--- HOW TO COMPLETE THIS TASK ---
Should an entry contain an image, omit it and repeat the rest exactly.

[Records from a data collection]

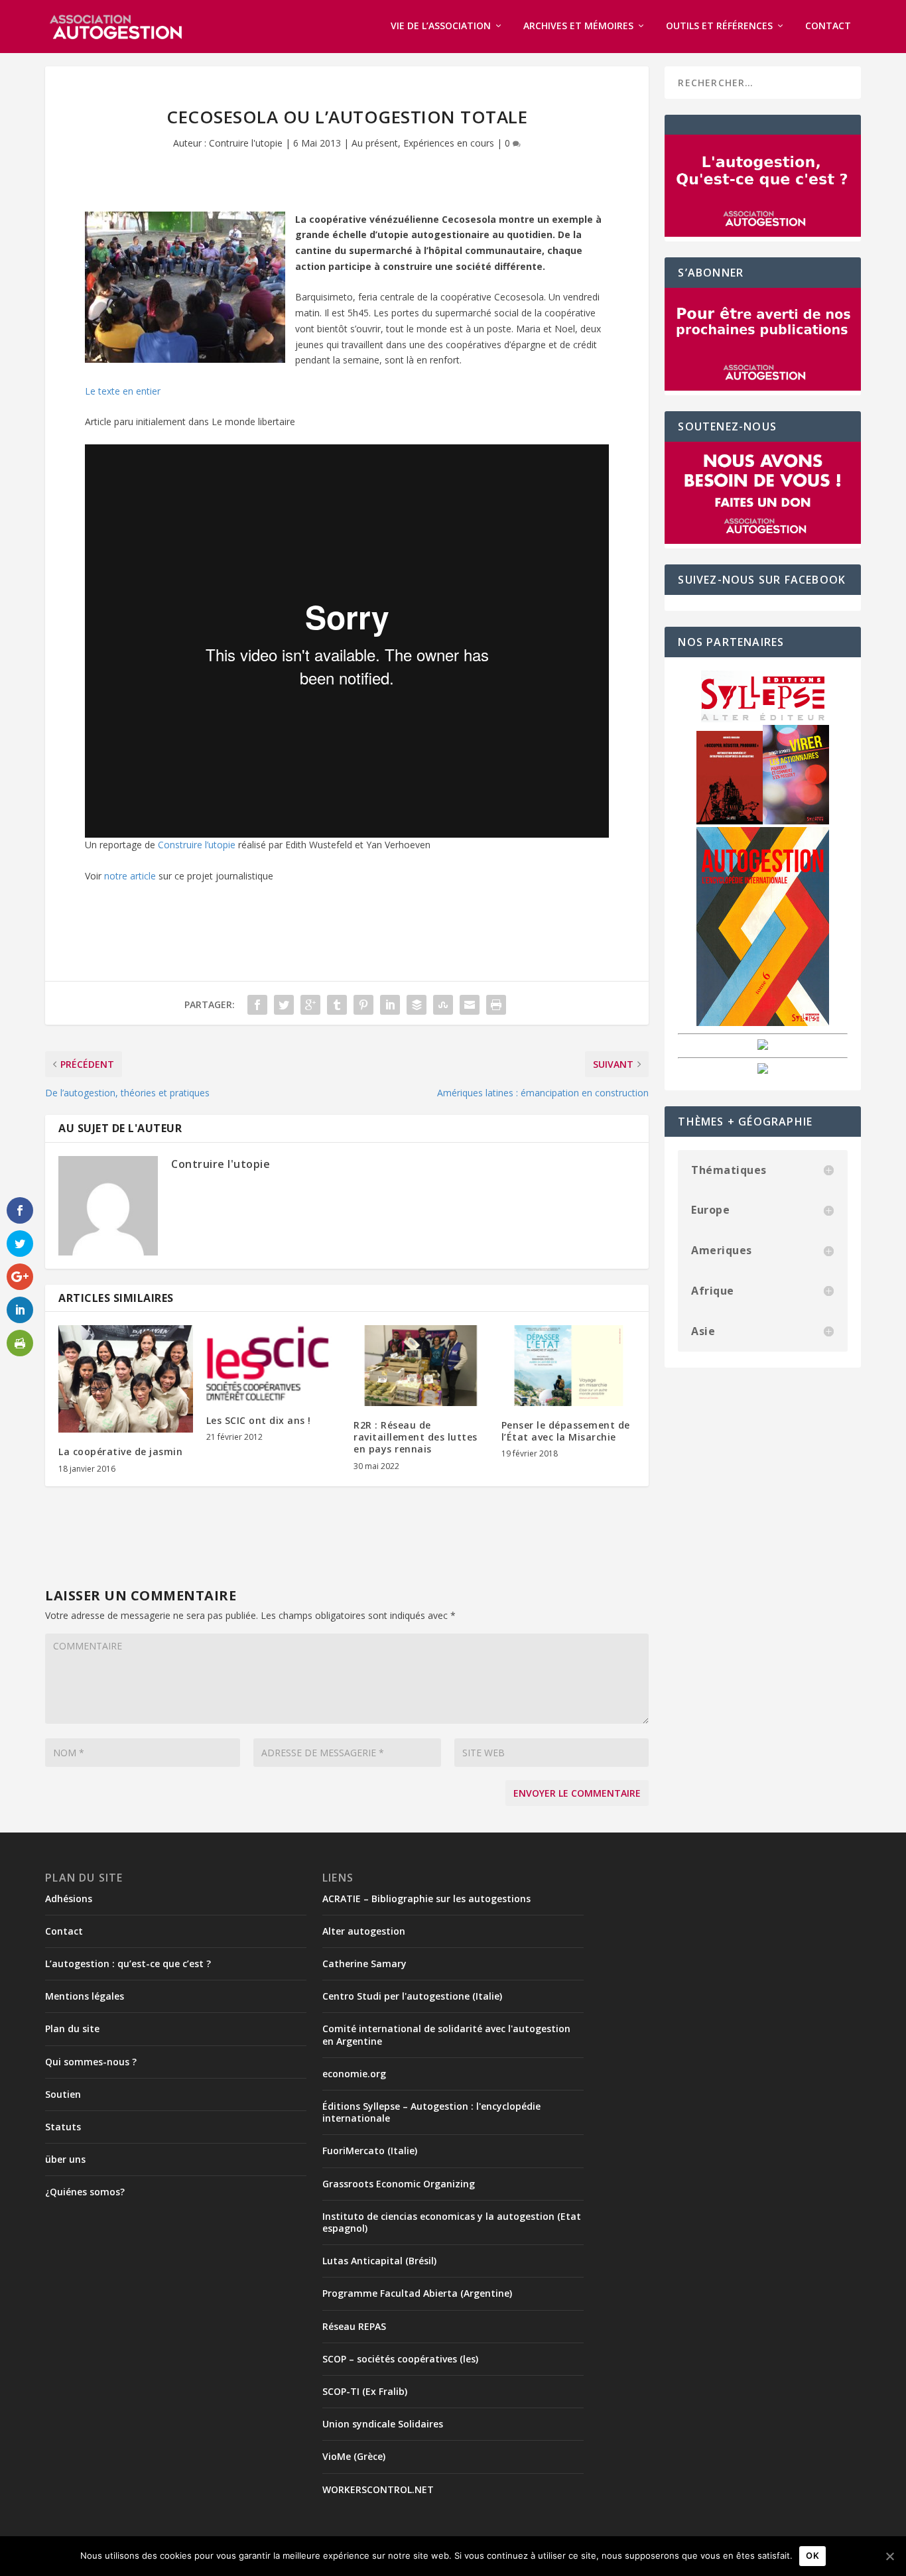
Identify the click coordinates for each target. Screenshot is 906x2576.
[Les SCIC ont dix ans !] (273, 1363)
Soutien (63, 2094)
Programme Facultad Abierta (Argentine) (417, 2293)
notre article (130, 875)
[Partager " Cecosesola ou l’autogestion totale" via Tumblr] (337, 1005)
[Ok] (889, 2556)
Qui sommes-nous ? (91, 2061)
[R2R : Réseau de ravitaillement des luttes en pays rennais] (421, 1365)
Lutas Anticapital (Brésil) (379, 2260)
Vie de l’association (441, 26)
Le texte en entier (123, 391)
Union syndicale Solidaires (382, 2423)
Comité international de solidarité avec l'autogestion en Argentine (446, 2034)
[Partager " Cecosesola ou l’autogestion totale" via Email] (469, 1005)
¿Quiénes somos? (85, 2191)
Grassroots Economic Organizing (398, 2183)
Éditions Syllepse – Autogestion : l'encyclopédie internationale (431, 2112)
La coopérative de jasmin (120, 1451)
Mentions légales (84, 1996)
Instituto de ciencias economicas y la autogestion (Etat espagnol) (451, 2222)
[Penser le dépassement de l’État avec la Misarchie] (568, 1365)
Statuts (63, 2126)
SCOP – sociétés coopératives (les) (400, 2358)
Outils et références (719, 26)
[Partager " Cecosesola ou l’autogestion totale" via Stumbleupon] (443, 1005)
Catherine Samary (364, 1963)
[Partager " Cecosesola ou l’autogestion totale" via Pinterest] (363, 1005)
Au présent (375, 143)
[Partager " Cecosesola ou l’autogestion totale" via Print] (496, 1005)
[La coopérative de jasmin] (125, 1379)
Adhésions (68, 1898)
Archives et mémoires (578, 26)
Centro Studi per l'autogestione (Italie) (412, 1996)
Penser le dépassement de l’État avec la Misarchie (565, 1431)
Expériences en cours (448, 143)
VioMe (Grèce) (353, 2456)
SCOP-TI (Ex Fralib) (364, 2391)
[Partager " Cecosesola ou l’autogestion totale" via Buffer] (416, 1005)
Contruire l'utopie (246, 143)
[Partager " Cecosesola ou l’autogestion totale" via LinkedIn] (390, 1005)
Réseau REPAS (354, 2326)
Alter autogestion (363, 1931)
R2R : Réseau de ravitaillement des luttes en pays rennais (416, 1437)
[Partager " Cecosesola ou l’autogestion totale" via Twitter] (284, 1005)
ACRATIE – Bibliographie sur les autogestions (426, 1898)
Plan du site (72, 2028)
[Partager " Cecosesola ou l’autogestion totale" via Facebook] (257, 1005)
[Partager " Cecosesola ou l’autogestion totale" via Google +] (310, 1005)
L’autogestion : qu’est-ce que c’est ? (128, 1963)
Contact (828, 26)
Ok (812, 2555)
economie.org (354, 2073)
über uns (65, 2159)
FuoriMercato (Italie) (369, 2150)
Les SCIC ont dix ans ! (258, 1420)
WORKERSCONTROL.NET (378, 2489)
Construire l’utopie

--- RESULT ---
Identify the click coordinates for each target. Screenshot is 906x2576.
[Les SCIC ont dix ans !] (273, 1363)
Soutien (63, 2094)
Programme Facultad Abierta (Argentine) (417, 2293)
notre article (130, 875)
[Partager " Cecosesola ou l’autogestion totale" via Tumblr] (337, 1005)
[Ok] (889, 2556)
Qui sommes-nous ? (91, 2061)
[R2R : Réseau de ravitaillement des luttes en pays rennais] (421, 1365)
Lutas Anticapital (Brésil) (379, 2260)
Vie de l’association (441, 26)
Le texte en entier (123, 391)
Union syndicale Solidaires (382, 2423)
Comité international de solidarité avec l'autogestion en Argentine (446, 2034)
[Partager " Cecosesola ou l’autogestion totale" via Email] (469, 1005)
¿Quiénes somos? (85, 2191)
Grassroots Economic Organizing (398, 2183)
Éditions Syllepse – Autogestion : l'encyclopédie internationale (431, 2112)
La coopérative de jasmin (120, 1451)
Mentions légales (84, 1996)
Instituto de ciencias economicas y la autogestion (Etat espagnol) (451, 2222)
[Penser le dépassement de l’État avec la Misarchie] (568, 1365)
Statuts (63, 2126)
SCOP – sociétés coopératives (les) (400, 2358)
Outils et références (719, 26)
[Partager " Cecosesola ou l’autogestion totale" via Stumbleupon] (443, 1005)
Catherine Samary (364, 1963)
[Partager " Cecosesola ou l’autogestion totale" via Pinterest] (363, 1005)
Au présent (375, 143)
[Partager " Cecosesola ou l’autogestion totale" via Print] (496, 1005)
[La coopérative de jasmin] (125, 1379)
Adhésions (68, 1898)
Archives et mémoires (578, 26)
Centro Studi per l'autogestione (Italie) (412, 1996)
Penser le dépassement de l’État avec la Misarchie (565, 1431)
Expériences en cours (448, 143)
VioMe (Grèce) (353, 2456)
SCOP-TI (Ex Fralib) (364, 2391)
[Partager " Cecosesola ou l’autogestion totale" via Buffer] (416, 1005)
Contruire l'utopie (246, 143)
[Partager " Cecosesola ou l’autogestion totale" via LinkedIn] (390, 1005)
Réseau REPAS (354, 2326)
Alter autogestion (363, 1931)
R2R : Réseau de ravitaillement des luttes en pays rennais (416, 1437)
[Partager " Cecosesola ou l’autogestion totale" via Twitter] (284, 1005)
ACRATIE – Bibliographie sur les autogestions (426, 1898)
Plan du site (72, 2028)
[Partager " Cecosesola ou l’autogestion totale" via Facebook] (257, 1005)
[Partager " Cecosesola ou l’autogestion totale" via Google +] (310, 1005)
L’autogestion : qu’est-ce que c’est ? (128, 1963)
Contact (828, 26)
Ok (812, 2555)
economie.org (354, 2073)
über uns (65, 2159)
FuoriMercato (Italie) (369, 2150)
Les SCIC ont dix ans ! (258, 1420)
WORKERSCONTROL.NET (378, 2489)
Construire l’utopie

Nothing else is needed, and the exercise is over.